__REQUIRED ACTION__
From the items below, pick out each line that contains the word "screenshot" and copy it in full.
*** Opening EXERCISE DATA ***
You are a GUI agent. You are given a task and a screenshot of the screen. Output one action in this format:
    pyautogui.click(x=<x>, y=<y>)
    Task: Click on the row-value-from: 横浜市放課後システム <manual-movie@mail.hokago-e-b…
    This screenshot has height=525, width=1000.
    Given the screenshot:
*** Closing EXERCISE DATA ***
*** Opening EXERCISE DATA ***
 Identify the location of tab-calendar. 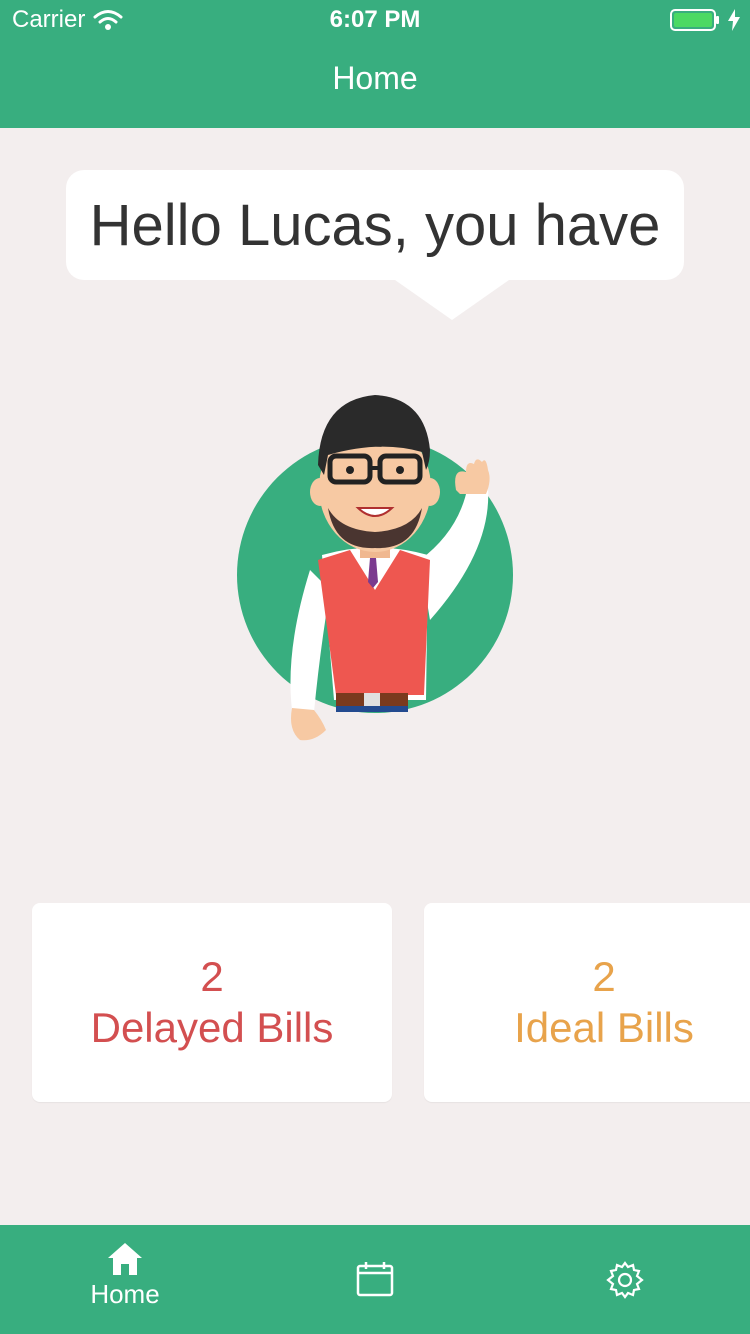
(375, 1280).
*** Closing EXERCISE DATA ***
__YOUR SOLUTION__
You are a GUI agent. You are given a task and a screenshot of the screen. Output one action in this format:
    This screenshot has height=525, width=1000.
    Given the screenshot:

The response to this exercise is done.